The Public Conversation About 22 July
How do we make sense of 22 July? And what is the impact of the terror attack today and in the future? These questions are key to the exhibition you are about to enter. A minute-by-minute time line presents the course of events on 22 July 2011. The exhibition also includes different narratives present in Norwegian discourse today. The narratives attempt to understand the terror attack, its causes and consequences, and seek to explore the impact of 22 July 2011 today and in the years to come.
Some of the narratives presented in the exhibition are well-known and will immediately resonate with the Norwegian people, while others have been more in the background. Some have been controversial and difficult. These narratives about 22 July live side by side in Norway today. They all contribute to the public conversation about 22 July.
Many people are living a life that will be forever marked by 22 July, by great loss, memories of bottomless grief, and the fight to survive and continue living.
Others will never forget where they were, and what their immediate thoughts were when they heard about the bomb at the government building complex and the shooting on Utøya. There are also children in school today who were not born in 2011. They will inherit and administer this part of history.
When these words are now displayed in print, this exhibition will also contribute to the public conversation about 22 July. With gratitude, respect and humility toward survivors and bereaved families, we have attempted to the best of our ability to outline the contours of lived lives, loss, pain and survival.

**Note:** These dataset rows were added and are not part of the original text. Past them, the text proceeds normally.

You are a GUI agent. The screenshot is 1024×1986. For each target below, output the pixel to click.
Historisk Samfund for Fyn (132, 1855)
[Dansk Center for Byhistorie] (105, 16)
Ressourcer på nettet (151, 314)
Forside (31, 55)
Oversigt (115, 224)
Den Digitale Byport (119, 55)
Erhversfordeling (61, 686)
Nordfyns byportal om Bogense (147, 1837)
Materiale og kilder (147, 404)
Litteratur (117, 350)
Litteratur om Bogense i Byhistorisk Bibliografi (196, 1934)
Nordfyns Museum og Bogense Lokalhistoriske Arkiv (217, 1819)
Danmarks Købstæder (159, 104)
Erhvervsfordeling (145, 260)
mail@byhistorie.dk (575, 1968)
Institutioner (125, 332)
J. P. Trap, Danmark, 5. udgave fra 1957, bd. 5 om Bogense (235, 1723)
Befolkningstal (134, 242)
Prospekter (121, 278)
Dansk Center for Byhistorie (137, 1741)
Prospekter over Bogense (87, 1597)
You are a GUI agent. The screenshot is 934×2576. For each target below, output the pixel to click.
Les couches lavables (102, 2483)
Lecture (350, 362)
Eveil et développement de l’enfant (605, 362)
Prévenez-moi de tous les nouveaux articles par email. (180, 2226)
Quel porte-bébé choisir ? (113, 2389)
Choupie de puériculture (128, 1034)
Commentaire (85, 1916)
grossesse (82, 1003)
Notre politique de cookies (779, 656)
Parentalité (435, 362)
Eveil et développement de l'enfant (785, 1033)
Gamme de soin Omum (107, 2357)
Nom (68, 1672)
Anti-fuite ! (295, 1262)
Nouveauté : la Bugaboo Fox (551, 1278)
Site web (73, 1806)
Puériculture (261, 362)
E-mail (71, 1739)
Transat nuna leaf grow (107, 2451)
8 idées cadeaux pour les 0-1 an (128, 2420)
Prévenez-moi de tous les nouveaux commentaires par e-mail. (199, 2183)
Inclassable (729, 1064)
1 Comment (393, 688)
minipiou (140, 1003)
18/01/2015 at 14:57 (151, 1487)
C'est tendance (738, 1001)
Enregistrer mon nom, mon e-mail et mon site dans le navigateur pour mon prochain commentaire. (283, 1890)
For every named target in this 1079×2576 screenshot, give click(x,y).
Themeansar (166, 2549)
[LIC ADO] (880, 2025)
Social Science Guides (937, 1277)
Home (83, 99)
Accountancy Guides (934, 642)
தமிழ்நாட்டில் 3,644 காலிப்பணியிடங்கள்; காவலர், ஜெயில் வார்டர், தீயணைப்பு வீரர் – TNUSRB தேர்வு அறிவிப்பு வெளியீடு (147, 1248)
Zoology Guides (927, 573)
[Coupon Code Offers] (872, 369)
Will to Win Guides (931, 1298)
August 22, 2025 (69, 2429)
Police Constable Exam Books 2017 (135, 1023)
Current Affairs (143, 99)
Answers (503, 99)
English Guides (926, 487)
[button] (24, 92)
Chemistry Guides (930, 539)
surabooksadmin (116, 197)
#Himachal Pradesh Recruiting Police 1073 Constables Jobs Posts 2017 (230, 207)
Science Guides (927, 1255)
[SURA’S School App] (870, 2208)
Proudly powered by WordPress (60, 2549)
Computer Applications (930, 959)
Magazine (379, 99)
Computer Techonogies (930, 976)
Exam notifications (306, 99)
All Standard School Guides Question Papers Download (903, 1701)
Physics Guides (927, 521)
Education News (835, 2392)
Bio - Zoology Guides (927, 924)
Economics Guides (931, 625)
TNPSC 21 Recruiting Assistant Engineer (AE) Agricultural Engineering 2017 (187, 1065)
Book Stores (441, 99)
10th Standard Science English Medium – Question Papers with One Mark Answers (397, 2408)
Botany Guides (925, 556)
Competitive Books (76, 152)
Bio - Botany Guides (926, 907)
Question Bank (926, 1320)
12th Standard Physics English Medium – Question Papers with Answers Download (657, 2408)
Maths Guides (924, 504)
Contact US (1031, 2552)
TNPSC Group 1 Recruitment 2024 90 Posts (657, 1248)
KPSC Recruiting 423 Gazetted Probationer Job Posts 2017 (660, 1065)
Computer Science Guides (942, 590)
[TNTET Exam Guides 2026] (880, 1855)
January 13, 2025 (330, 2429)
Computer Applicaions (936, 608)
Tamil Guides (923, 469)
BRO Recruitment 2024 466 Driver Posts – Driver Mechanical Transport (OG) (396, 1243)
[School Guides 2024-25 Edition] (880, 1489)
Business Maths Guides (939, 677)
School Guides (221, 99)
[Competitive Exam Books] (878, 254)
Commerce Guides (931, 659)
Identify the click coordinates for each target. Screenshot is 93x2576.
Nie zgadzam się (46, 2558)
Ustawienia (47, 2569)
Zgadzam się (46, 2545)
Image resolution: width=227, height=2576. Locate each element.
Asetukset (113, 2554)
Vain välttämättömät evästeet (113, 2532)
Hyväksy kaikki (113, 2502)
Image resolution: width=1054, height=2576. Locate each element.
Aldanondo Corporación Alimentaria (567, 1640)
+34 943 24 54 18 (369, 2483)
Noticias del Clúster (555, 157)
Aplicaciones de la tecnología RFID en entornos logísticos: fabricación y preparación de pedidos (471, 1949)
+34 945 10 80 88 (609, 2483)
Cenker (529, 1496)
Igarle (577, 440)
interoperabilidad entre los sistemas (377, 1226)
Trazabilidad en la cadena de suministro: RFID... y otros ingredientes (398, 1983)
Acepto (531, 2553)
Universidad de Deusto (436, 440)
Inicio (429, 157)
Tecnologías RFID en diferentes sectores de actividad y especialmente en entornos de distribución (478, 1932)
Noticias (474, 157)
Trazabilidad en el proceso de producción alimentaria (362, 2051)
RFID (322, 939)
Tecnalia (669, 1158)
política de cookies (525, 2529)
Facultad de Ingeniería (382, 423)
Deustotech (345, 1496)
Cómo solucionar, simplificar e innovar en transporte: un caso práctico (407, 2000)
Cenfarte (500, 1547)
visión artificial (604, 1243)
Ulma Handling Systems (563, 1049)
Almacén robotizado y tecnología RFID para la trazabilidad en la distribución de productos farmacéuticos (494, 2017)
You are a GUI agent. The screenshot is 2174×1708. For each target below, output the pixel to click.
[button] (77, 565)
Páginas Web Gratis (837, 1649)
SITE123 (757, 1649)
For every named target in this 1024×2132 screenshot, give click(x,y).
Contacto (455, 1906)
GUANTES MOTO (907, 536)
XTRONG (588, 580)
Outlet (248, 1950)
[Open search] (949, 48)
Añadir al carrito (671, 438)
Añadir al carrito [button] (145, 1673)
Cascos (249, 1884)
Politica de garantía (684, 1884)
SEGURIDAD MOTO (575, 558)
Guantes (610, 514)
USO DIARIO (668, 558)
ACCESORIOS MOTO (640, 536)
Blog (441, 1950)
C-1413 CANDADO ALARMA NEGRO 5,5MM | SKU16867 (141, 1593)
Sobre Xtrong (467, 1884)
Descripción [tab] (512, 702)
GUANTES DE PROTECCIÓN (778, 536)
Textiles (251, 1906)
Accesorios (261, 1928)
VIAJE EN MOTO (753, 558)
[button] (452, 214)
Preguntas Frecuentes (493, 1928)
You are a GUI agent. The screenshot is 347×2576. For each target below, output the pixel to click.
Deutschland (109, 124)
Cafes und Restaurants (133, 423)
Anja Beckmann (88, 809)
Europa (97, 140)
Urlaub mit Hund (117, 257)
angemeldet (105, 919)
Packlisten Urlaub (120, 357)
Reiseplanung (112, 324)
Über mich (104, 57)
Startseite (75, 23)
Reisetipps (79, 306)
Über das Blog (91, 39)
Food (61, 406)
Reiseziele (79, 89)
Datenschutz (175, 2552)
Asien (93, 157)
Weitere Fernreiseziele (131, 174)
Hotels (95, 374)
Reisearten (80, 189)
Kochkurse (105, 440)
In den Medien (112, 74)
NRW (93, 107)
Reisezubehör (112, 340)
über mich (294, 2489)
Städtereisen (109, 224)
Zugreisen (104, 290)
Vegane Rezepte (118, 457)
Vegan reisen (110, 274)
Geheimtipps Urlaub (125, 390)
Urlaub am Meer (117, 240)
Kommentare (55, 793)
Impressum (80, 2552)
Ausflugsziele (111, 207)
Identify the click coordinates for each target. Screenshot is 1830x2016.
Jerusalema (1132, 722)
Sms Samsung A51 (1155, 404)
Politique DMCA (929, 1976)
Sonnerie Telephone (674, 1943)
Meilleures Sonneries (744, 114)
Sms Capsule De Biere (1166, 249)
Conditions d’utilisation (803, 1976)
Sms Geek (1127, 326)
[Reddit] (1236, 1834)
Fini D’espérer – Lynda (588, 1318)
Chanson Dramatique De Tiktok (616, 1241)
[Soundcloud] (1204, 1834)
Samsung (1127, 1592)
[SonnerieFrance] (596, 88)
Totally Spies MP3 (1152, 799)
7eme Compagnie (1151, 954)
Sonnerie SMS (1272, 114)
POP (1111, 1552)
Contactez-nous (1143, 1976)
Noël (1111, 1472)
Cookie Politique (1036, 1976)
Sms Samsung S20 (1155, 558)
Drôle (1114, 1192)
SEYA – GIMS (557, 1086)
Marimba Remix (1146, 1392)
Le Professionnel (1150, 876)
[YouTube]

A learning centre should also discuss the motivation for acts of terror and their consequences. We rely on the best expertise available in 2020 to discuss such matters. However, the 22 July Centre is responsible for the content of this exhibition in its entirety.
The public conversation about 22 July can both comfort and unite, split and challenge us. People with and without memories of 22 July will continue this conversation. The aim of the exhibition is to contribute to a knowledge-based, open and inclusive conversation about 22 July in the years to come.
The exhibition in the 22 July Centre has no age restriction and families with children are welcome to visit. We would however like to make it known to our visitors that the exhibition is not made for children, nor is it adapted to the needs of young children. Certain parts of the exhibition may provoke a strong reaction from children as the exhibition contains, among other things, images and witness testimony that can be both sad and frightening.
The 22 July Centre’s educational programme is created to suit the needs of pupils in grade nine and upwards. There may nevertheless be cases where children and pupils in lower grades may benefit from seeing the exhibition. In such instances, we recommend that guardians follow the practical information guidelines provided by the facilitators at the centre upon arrival. It is recommended that guardians know in advance what the exhibition’s contents and structure are, and the staff present in the centre will be able to assist with this information. It is important that children and adults remain together throughout their visit to the centre and we also recommend that guardians and children discuss the experience after the visit to the centre.